Top of Material for the task

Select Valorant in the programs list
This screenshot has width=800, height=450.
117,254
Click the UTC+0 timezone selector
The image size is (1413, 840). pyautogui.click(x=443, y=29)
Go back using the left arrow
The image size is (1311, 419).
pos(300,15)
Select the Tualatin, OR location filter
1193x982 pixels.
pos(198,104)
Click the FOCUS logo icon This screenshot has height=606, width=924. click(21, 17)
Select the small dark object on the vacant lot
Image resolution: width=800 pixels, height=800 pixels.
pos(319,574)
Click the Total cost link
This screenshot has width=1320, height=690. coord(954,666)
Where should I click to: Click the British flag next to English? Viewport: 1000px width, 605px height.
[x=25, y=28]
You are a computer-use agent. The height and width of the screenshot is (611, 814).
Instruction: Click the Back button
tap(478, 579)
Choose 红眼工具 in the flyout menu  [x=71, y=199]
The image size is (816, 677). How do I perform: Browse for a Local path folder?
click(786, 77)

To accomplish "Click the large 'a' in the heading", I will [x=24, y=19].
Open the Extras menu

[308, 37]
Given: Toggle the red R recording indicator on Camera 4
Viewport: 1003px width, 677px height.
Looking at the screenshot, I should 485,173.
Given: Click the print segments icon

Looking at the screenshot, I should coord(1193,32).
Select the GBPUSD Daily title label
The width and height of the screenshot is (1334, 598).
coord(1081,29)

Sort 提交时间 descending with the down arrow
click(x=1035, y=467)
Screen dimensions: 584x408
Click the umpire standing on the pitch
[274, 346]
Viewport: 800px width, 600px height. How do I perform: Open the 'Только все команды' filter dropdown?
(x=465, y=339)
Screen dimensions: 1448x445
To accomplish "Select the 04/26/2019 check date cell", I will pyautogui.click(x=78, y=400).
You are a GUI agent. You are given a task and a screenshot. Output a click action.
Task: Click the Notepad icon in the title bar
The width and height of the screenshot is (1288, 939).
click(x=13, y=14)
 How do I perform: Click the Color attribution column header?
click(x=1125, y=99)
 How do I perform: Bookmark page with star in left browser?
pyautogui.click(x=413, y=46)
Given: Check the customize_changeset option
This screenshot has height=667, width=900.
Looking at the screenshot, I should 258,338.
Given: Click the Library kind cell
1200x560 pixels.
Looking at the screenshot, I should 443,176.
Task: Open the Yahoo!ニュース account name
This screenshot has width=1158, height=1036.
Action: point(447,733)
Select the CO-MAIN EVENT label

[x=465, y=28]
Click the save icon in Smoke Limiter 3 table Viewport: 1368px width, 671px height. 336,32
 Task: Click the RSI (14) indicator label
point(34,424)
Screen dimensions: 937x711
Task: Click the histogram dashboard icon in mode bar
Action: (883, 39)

Bottom of Material for the task

Reproduce every line in the records above that contains the word "title".

Select the GBPUSD Daily title label
Task: Click the Notepad icon in the title bar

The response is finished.